### WORK TO COMPLETE
Whenever a line in the data contains "computer", show that line.

### AVAILABLE DATA
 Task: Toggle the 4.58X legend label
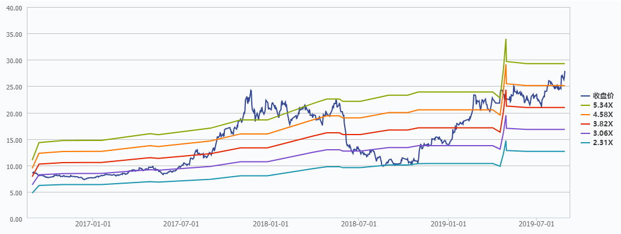[603, 114]
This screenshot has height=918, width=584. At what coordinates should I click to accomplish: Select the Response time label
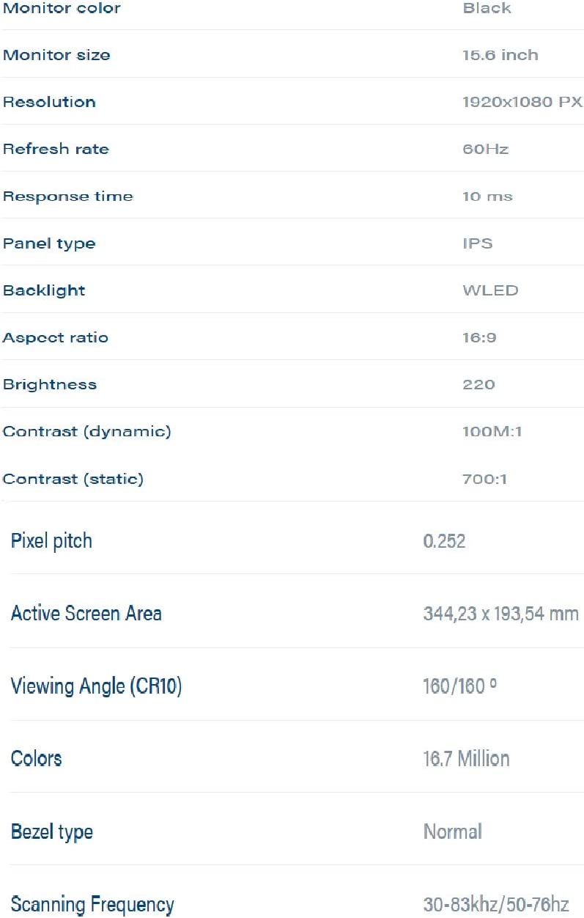[x=68, y=197]
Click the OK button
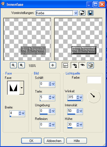The image size is (107, 147). coord(31,141)
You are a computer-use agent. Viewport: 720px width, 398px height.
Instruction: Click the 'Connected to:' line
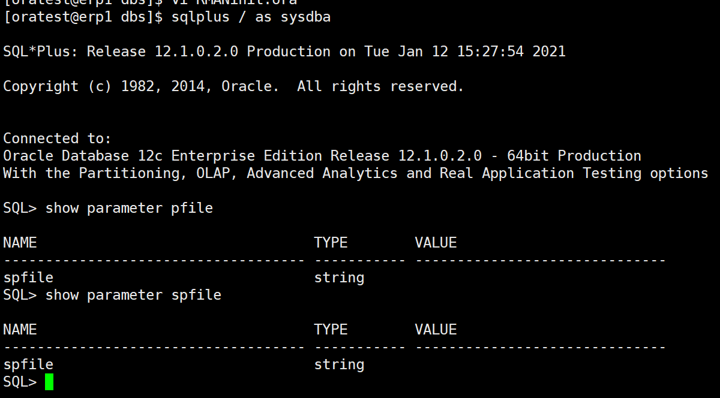click(x=58, y=138)
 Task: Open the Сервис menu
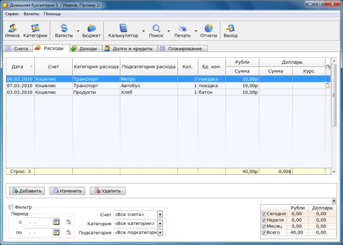pos(12,14)
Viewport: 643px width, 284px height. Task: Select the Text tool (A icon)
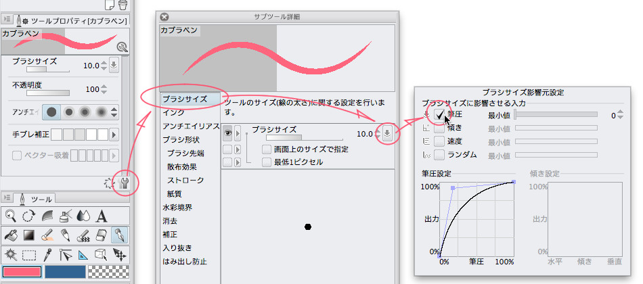tap(102, 216)
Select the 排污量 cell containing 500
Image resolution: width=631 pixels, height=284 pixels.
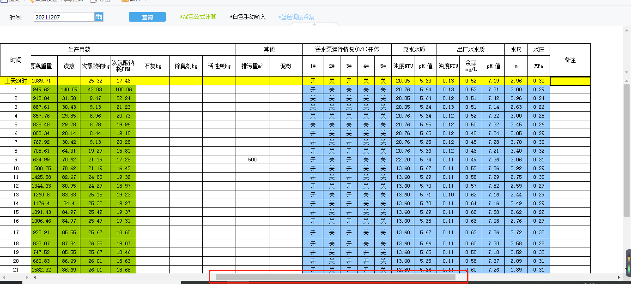pos(252,160)

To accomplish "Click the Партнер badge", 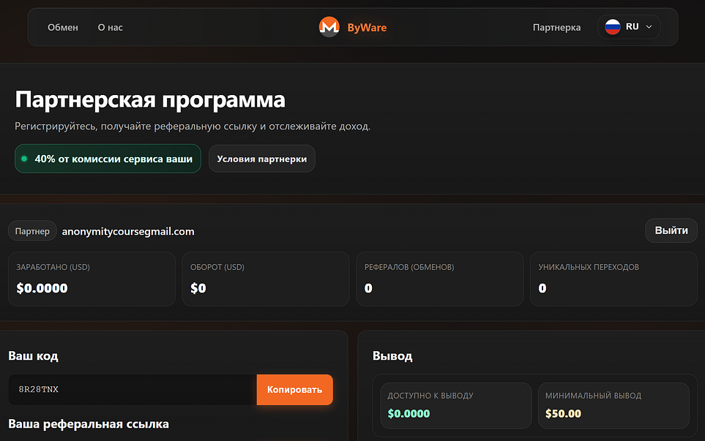I will pos(32,231).
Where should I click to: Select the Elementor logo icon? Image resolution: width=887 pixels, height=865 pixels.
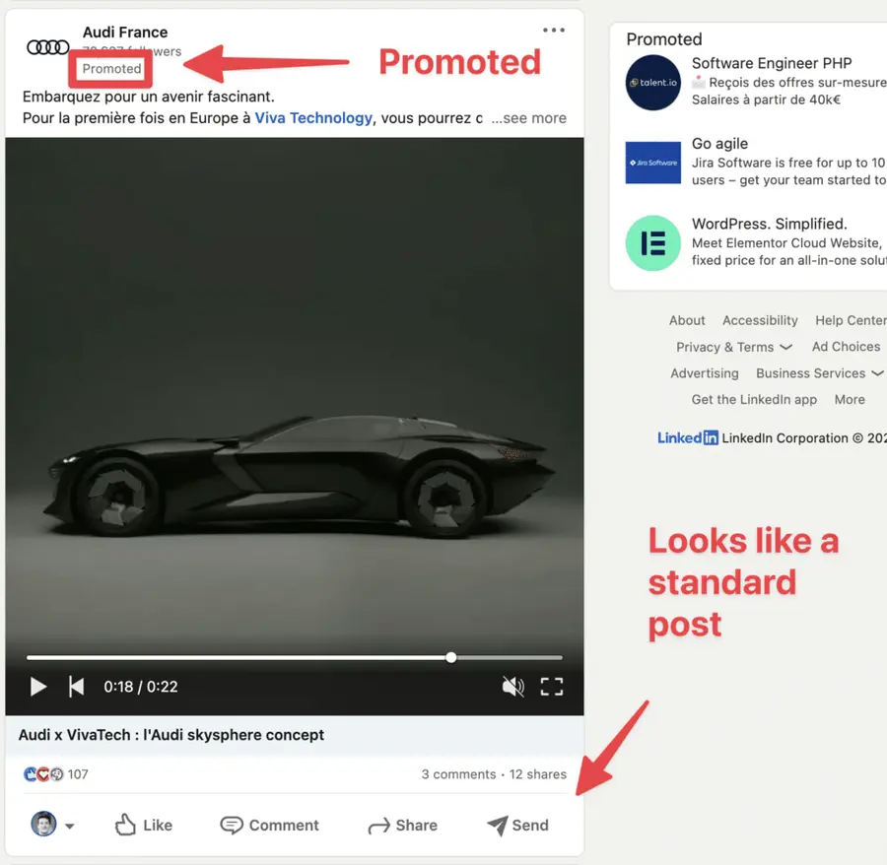coord(652,242)
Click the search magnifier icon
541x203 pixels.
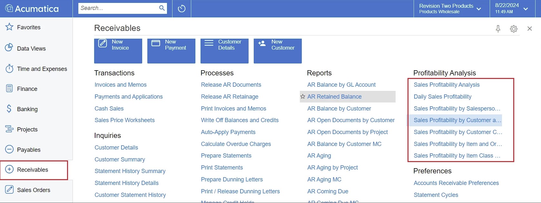pos(162,8)
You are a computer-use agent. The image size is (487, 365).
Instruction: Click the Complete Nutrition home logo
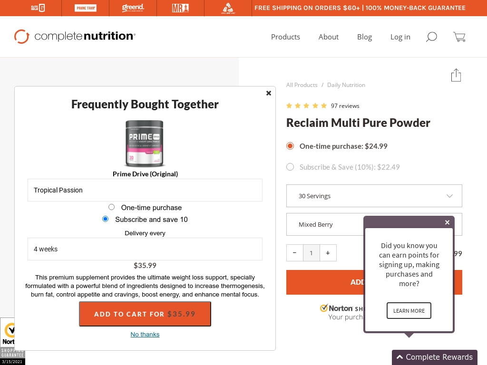tap(75, 36)
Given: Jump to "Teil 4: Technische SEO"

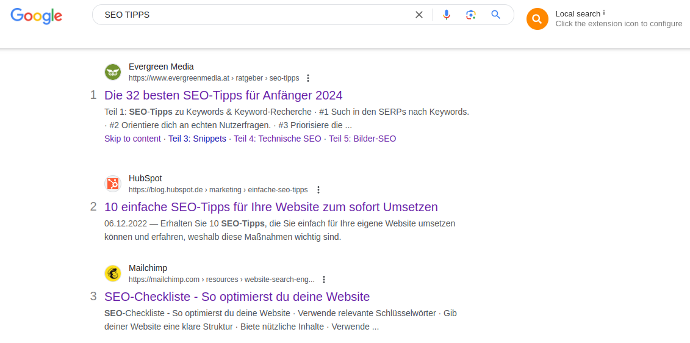Looking at the screenshot, I should 277,139.
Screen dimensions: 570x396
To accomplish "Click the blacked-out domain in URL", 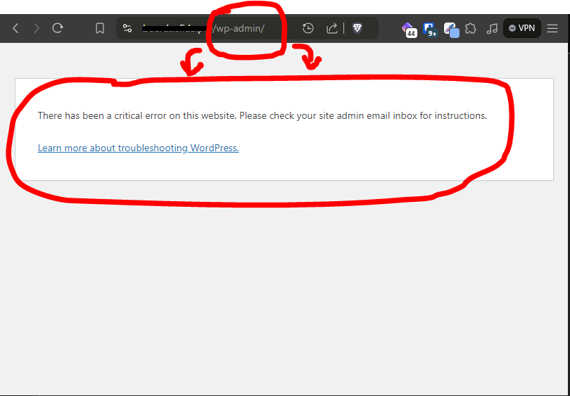I will (175, 28).
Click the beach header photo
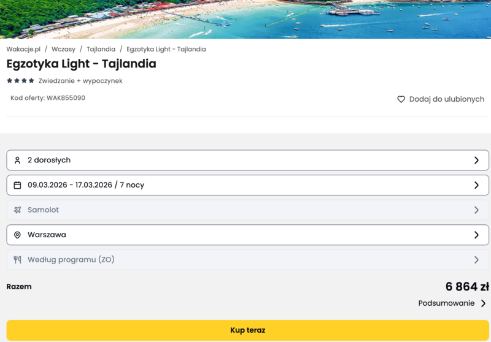491x342 pixels. coord(246,18)
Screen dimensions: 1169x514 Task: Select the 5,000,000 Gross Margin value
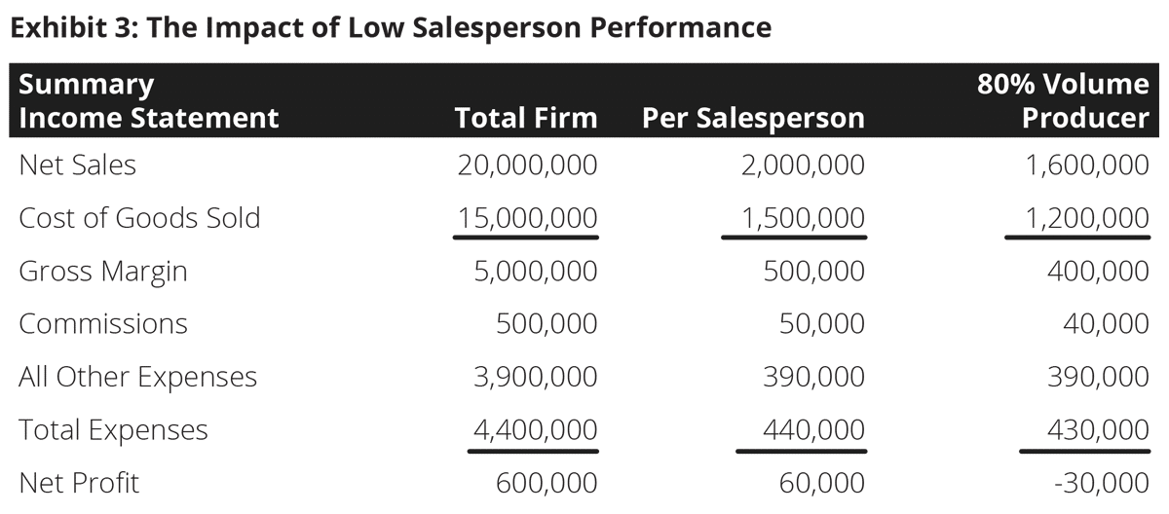click(x=535, y=271)
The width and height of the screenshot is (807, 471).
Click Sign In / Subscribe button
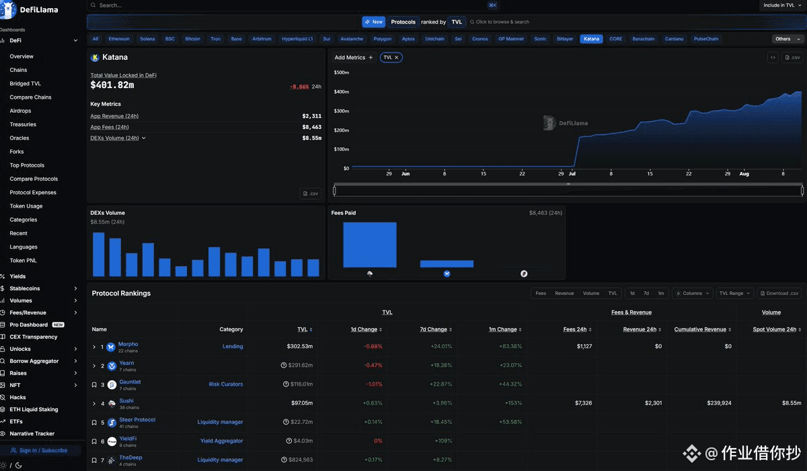(40, 450)
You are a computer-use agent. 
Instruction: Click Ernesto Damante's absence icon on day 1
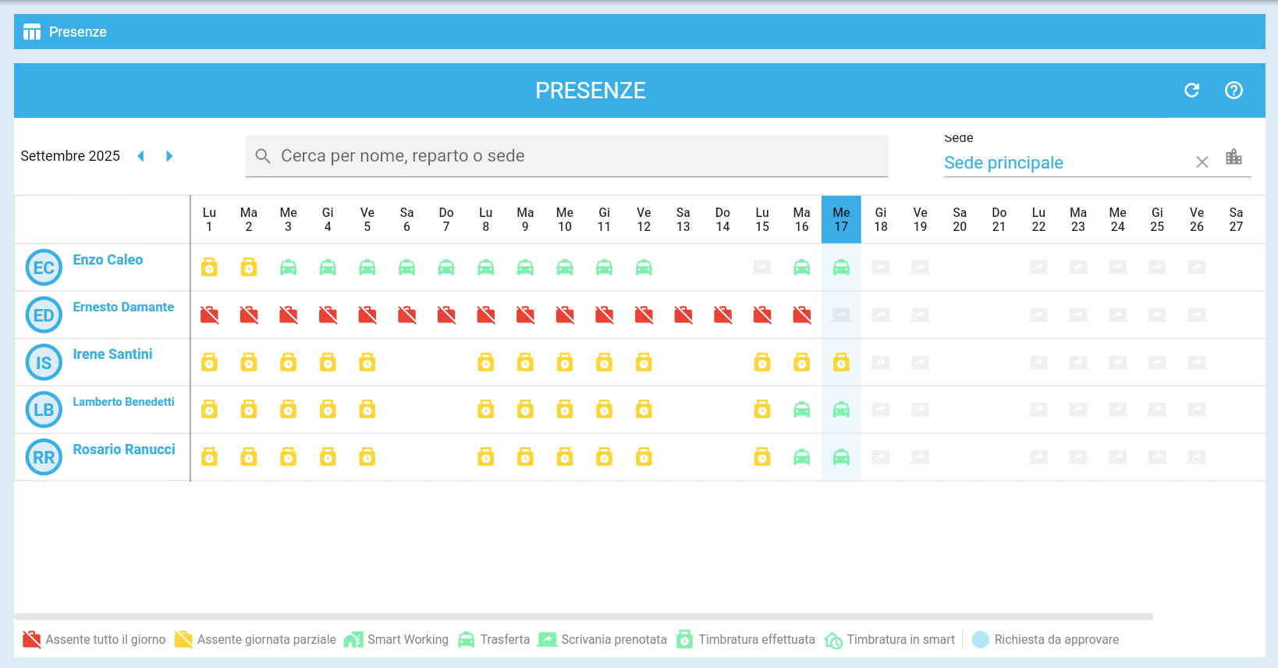pyautogui.click(x=209, y=315)
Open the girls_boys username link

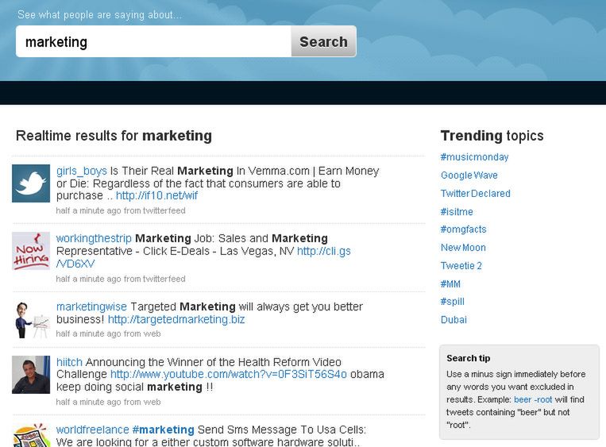point(82,171)
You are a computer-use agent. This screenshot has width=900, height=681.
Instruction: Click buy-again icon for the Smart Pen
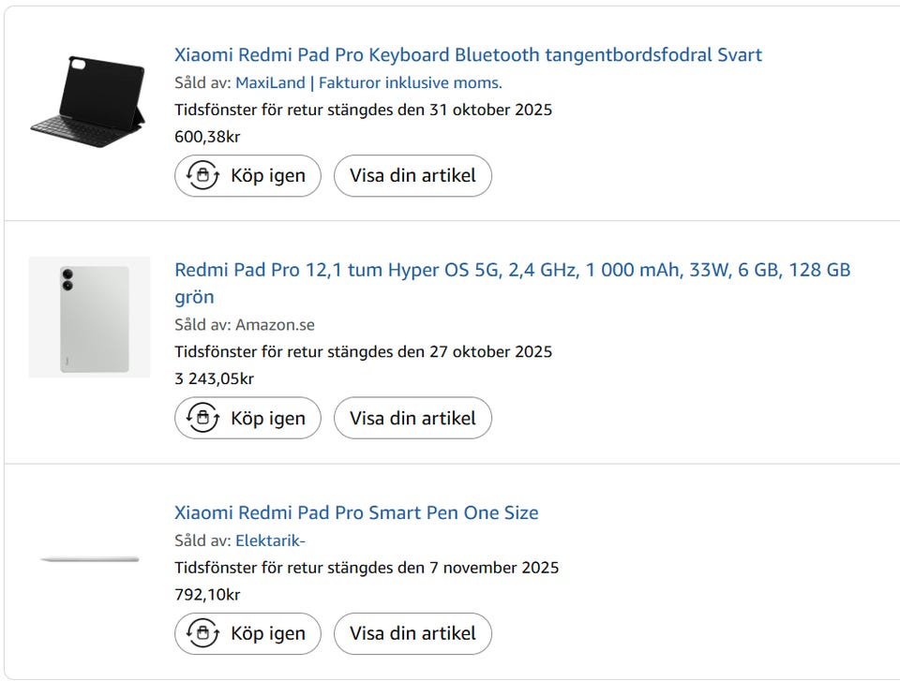203,633
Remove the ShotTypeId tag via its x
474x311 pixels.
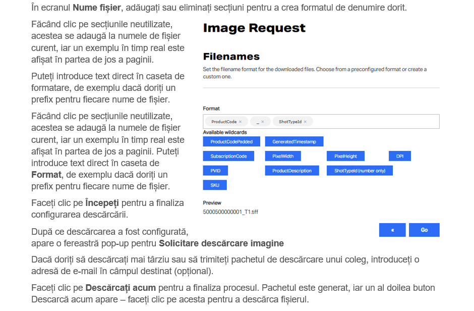pos(305,122)
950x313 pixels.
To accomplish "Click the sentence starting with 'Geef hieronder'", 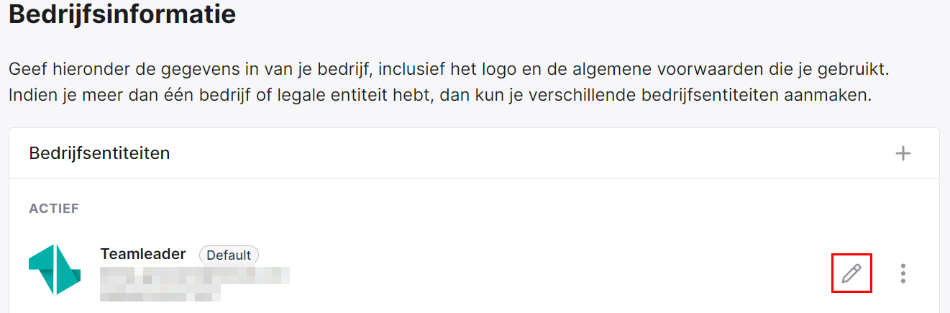I will (455, 71).
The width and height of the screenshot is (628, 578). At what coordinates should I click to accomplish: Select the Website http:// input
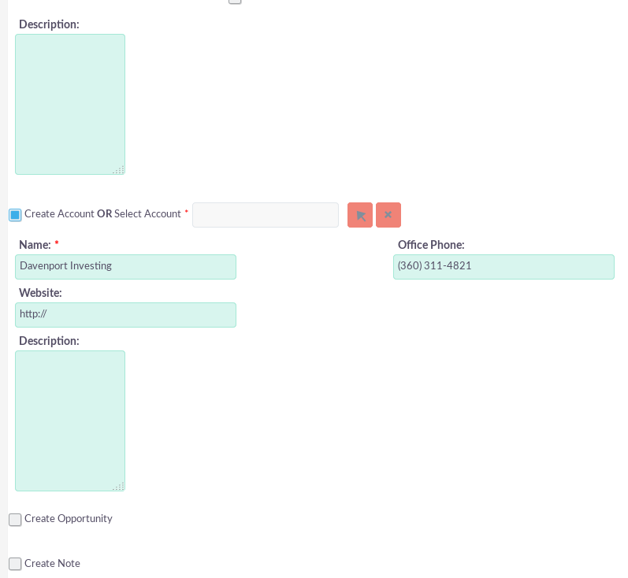tap(126, 315)
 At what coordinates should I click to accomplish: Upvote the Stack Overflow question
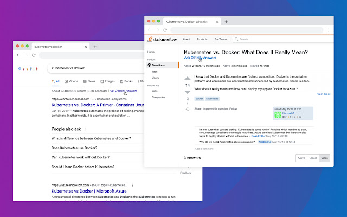[188, 78]

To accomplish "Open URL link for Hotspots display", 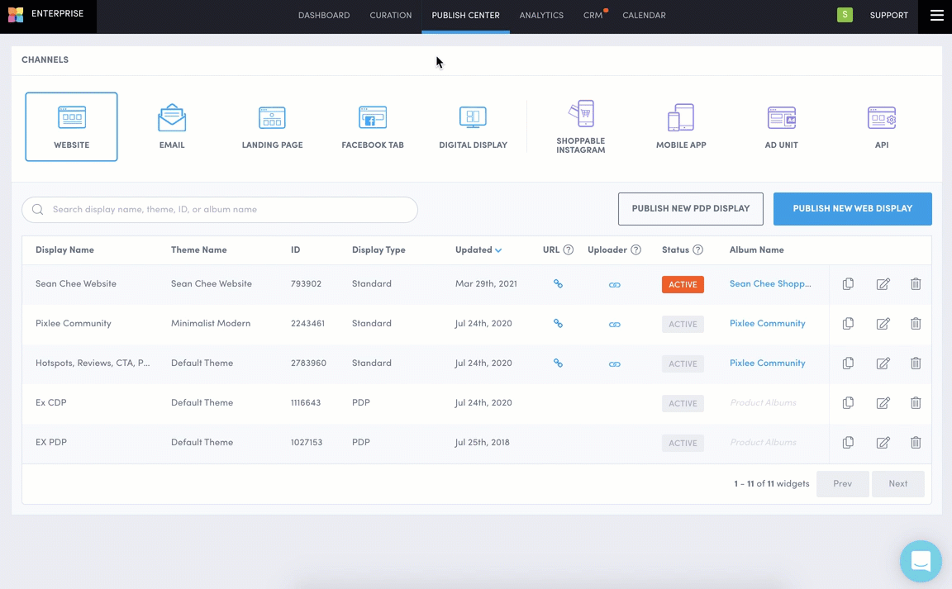I will (x=558, y=363).

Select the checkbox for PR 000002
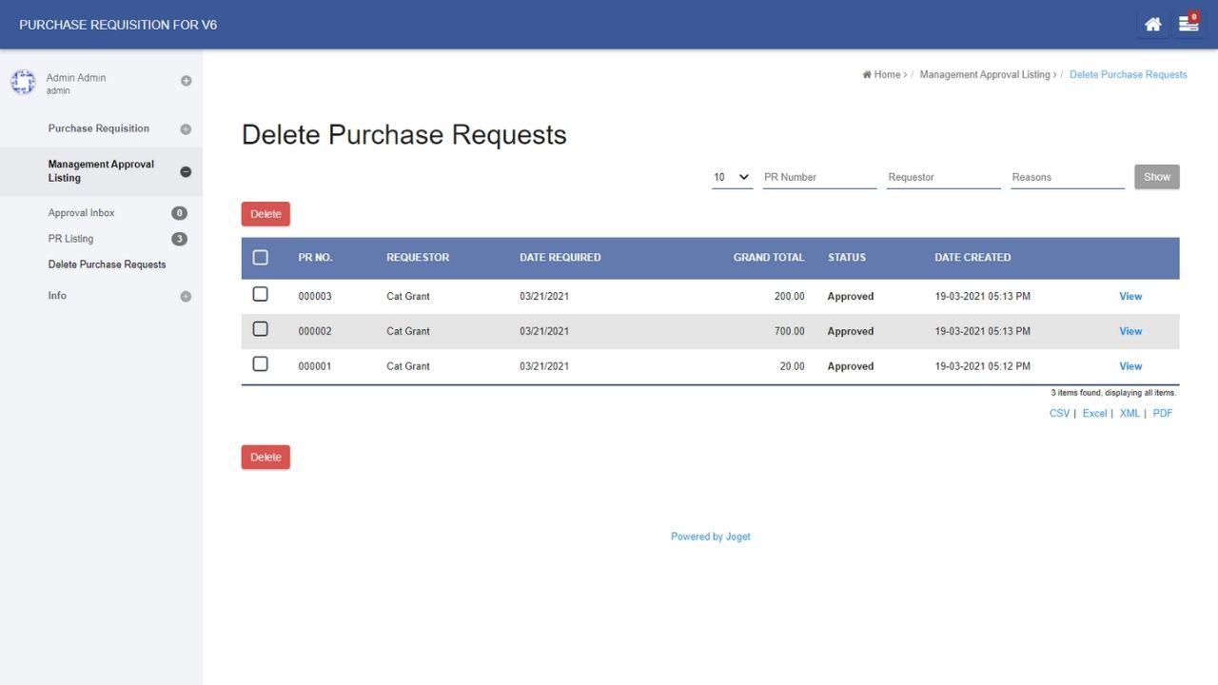pos(261,329)
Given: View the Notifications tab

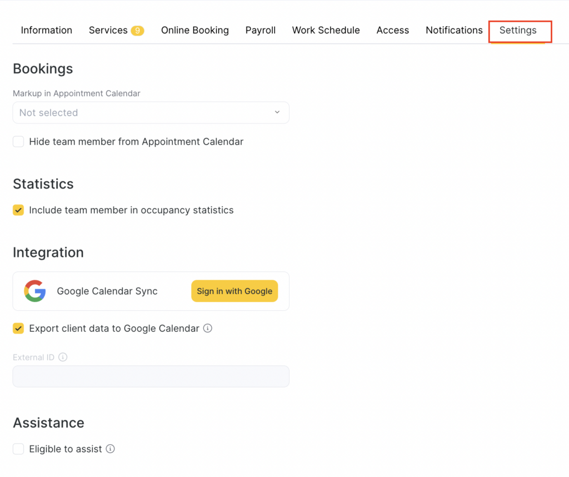Looking at the screenshot, I should (454, 31).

### REPLY
You are a computer-use agent. Viewport: 720px width, 398px height.
You are a computer-use agent. The image size is (487, 365).
You are a computer-use agent. 
You are a computer-use agent. This screenshot has width=900, height=681.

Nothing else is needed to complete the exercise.